EXERCISE:
Retype all of the data shown below, keeping every character the same.

####

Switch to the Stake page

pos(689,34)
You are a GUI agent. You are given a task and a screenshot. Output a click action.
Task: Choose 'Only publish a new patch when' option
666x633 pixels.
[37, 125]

####

EXERCISE SOLUTION:
Switch to the Stake page

pos(689,34)
You are a GUI agent. You are given a task and a screenshot. Output a click action.
Task: Choose 'Only publish a new patch when' option
666x633 pixels.
[37, 125]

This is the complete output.